• WHAT YOU HAVE TO DO
Word for word, repeat the lines of the records from the one containing "You are a computer-use agent. 1300x924" through the last line, both included.

• INPUT
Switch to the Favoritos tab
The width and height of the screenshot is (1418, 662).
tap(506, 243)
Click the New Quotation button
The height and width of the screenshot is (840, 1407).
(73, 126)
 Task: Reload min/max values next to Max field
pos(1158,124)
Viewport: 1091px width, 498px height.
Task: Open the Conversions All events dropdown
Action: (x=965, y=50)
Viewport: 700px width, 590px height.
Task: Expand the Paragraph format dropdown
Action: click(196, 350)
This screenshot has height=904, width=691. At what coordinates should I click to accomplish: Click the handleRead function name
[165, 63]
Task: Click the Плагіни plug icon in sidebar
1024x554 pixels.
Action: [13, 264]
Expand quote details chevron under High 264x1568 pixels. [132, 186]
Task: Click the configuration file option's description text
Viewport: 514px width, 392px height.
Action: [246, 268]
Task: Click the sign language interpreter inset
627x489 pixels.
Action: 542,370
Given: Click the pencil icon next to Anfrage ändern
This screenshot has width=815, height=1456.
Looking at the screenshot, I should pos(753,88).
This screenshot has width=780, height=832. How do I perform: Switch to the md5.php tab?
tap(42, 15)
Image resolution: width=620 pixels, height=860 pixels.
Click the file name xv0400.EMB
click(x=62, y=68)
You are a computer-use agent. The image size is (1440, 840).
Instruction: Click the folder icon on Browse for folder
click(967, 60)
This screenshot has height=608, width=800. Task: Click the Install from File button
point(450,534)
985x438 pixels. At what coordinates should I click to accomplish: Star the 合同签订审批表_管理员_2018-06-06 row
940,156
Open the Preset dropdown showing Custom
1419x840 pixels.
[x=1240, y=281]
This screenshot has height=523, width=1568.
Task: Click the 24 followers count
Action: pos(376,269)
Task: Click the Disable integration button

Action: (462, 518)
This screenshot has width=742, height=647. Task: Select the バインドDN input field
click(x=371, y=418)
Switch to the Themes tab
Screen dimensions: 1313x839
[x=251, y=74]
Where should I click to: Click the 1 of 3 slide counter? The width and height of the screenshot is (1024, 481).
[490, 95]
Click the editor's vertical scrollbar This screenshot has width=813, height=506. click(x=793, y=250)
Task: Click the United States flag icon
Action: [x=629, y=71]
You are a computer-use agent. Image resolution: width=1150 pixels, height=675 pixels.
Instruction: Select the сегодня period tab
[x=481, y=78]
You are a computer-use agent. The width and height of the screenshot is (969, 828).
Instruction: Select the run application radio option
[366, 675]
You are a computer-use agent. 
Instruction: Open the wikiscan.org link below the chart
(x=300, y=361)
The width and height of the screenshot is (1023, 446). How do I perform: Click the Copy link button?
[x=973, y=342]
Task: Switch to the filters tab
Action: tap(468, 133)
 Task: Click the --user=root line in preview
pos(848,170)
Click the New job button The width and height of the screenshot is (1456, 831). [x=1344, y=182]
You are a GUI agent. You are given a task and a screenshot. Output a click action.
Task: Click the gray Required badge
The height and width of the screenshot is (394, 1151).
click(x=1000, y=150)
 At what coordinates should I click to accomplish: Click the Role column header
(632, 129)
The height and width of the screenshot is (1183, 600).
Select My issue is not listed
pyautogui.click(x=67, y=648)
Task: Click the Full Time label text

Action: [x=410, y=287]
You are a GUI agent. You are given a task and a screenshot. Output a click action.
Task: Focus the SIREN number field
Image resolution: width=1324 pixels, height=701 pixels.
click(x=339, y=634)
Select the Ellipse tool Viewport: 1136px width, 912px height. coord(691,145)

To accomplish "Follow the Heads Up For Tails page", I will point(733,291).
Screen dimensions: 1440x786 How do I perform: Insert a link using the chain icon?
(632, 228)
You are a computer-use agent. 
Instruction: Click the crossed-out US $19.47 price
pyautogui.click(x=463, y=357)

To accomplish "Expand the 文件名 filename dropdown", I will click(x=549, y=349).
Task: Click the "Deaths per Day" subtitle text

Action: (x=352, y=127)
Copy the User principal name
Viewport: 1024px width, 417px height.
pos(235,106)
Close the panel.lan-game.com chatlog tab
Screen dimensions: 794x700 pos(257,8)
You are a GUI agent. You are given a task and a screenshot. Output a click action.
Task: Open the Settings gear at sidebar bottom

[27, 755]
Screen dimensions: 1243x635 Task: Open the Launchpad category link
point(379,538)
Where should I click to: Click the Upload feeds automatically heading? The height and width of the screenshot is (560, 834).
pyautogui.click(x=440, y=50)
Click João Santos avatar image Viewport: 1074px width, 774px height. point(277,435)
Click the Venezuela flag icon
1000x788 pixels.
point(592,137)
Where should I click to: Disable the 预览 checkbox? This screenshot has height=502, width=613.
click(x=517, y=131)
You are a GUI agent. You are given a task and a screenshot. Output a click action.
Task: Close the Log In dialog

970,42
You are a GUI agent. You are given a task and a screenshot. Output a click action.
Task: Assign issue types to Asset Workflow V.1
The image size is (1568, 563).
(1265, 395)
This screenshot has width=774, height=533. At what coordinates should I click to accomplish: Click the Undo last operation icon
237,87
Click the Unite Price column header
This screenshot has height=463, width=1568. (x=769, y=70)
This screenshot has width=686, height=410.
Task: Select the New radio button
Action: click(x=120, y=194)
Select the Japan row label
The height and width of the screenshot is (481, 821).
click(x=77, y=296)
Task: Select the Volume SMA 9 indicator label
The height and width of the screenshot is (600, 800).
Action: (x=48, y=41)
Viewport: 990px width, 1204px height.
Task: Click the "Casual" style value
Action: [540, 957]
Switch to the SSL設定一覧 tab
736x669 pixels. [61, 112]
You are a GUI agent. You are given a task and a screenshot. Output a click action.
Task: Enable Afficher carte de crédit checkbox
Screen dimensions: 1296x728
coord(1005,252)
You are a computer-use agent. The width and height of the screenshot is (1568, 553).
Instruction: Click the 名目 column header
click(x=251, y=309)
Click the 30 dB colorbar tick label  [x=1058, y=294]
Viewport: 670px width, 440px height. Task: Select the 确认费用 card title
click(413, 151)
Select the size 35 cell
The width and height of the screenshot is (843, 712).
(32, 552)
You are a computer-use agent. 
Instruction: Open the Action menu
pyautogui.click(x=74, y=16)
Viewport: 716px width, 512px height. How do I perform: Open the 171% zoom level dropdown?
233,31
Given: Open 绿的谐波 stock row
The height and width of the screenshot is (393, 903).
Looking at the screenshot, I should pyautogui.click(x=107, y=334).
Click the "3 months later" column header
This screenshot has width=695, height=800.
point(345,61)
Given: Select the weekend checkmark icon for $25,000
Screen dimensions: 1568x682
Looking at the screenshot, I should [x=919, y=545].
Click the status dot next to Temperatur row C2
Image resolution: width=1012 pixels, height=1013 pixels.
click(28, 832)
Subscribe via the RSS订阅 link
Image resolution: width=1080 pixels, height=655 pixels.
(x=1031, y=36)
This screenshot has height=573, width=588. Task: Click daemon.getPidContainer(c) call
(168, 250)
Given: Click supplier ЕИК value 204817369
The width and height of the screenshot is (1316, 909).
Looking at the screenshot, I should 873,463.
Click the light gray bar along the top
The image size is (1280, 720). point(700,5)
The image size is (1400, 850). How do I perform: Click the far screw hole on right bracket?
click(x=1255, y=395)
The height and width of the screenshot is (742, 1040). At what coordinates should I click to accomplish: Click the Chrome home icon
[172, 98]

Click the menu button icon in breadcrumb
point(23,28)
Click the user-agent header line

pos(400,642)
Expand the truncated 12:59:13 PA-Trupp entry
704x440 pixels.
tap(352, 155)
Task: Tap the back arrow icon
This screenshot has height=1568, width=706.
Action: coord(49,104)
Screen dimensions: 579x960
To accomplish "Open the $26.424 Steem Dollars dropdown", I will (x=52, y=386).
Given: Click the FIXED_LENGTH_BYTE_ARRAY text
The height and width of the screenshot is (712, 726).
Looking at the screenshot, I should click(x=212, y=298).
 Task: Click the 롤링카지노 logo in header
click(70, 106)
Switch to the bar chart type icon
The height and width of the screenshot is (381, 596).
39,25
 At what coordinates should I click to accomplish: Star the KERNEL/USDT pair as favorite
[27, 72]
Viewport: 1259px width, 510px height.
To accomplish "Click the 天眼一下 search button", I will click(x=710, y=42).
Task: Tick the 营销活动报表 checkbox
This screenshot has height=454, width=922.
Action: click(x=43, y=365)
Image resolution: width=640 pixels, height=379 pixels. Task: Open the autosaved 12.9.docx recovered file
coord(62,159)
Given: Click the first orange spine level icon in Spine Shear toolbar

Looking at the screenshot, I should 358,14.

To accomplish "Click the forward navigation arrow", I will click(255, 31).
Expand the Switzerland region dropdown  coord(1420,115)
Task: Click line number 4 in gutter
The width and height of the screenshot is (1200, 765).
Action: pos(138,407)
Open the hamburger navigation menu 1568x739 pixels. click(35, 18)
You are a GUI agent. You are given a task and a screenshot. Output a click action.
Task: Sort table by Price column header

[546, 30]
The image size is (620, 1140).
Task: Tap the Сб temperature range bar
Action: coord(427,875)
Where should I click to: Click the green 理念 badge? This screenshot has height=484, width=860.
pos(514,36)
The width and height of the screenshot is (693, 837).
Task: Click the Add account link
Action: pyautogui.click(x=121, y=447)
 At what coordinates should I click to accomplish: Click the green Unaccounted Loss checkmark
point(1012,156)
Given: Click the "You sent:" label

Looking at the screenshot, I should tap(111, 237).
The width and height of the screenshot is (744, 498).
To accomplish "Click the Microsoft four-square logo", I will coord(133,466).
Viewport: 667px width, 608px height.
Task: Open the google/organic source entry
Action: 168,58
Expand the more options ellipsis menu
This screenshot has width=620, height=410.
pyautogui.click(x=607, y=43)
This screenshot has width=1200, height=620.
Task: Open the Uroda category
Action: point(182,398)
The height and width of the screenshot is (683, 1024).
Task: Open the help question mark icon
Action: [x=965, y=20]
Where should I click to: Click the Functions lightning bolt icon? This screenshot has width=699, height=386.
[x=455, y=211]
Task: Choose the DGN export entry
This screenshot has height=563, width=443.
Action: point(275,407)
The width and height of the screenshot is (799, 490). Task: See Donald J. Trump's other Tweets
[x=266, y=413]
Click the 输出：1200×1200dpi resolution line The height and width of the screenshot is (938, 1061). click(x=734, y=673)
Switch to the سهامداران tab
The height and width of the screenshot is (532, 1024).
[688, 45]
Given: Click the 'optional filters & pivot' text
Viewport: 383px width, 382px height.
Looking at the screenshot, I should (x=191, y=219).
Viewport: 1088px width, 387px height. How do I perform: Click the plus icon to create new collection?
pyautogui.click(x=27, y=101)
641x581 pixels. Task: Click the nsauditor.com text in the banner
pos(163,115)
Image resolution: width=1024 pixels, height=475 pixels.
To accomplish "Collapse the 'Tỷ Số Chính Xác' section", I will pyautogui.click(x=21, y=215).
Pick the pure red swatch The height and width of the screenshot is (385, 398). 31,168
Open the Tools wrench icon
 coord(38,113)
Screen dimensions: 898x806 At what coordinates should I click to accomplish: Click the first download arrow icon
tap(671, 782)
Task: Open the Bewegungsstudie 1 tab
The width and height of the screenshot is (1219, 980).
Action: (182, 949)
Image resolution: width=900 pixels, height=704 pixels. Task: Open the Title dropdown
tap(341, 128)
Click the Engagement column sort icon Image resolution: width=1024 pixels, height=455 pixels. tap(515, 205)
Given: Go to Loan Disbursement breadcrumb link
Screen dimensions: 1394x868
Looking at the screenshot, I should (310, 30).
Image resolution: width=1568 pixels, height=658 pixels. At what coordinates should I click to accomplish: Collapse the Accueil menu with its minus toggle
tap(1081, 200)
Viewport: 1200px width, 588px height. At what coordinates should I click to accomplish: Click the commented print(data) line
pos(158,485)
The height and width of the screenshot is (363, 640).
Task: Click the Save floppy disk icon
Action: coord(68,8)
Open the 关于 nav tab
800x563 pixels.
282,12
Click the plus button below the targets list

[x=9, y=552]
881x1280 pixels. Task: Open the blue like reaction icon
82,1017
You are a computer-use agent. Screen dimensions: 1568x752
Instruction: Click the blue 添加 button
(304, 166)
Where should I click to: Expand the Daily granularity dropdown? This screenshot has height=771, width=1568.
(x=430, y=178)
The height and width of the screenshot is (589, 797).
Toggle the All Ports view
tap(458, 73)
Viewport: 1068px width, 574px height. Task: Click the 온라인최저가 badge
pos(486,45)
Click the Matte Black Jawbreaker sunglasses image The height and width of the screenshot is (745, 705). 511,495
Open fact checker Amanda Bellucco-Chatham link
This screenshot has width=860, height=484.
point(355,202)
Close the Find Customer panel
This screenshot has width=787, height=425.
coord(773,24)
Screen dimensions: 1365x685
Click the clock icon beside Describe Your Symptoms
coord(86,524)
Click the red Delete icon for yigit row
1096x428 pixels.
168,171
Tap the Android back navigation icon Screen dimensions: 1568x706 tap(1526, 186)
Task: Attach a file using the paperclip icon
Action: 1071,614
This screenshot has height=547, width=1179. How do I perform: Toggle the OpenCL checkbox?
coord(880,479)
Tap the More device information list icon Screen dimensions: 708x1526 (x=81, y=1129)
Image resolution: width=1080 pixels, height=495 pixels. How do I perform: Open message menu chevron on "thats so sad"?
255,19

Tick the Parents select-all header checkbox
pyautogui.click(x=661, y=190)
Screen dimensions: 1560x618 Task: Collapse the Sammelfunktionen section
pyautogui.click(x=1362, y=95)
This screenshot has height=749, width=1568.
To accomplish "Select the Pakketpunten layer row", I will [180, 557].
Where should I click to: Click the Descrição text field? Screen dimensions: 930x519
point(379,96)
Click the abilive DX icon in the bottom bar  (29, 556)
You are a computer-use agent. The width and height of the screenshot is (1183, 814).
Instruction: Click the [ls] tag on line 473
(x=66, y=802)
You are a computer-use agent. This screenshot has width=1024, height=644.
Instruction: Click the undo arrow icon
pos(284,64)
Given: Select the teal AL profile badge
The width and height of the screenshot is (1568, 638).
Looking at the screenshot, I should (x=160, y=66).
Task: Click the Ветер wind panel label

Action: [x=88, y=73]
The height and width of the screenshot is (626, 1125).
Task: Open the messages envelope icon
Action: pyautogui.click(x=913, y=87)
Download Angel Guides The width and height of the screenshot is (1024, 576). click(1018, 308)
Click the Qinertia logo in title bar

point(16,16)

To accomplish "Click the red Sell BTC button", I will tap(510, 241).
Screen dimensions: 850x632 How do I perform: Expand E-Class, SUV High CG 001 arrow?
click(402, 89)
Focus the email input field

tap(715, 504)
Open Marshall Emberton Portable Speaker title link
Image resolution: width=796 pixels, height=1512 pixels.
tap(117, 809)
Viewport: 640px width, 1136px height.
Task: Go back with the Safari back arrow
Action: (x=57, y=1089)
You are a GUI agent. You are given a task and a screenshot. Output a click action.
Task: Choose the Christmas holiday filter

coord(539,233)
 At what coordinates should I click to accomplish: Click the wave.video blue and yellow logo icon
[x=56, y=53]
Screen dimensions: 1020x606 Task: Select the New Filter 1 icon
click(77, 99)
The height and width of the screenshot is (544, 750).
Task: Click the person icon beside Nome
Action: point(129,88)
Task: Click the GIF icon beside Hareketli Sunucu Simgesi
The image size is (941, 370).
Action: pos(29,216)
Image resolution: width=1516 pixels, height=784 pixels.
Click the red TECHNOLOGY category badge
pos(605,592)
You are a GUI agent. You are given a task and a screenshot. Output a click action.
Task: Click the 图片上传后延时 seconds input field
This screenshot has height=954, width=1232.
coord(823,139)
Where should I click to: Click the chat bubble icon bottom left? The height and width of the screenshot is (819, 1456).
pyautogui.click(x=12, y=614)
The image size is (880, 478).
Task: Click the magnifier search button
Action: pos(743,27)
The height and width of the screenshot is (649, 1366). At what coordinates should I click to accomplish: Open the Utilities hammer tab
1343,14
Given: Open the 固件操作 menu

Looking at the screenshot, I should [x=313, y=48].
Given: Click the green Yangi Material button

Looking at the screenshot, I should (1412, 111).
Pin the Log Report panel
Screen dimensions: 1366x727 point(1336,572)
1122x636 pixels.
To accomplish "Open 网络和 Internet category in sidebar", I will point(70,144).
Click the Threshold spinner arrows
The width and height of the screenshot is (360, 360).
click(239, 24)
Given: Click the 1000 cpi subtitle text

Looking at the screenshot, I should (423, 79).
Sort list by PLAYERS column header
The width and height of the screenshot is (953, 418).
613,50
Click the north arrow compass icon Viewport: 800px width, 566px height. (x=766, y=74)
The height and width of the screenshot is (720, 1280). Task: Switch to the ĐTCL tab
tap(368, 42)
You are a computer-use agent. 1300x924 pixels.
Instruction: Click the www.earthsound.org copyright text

• RESULT OF THE EXERCISE
You are a computer-use agent. 1300x924 pixels.
Instruction: Click the www.earthsound.org copyright text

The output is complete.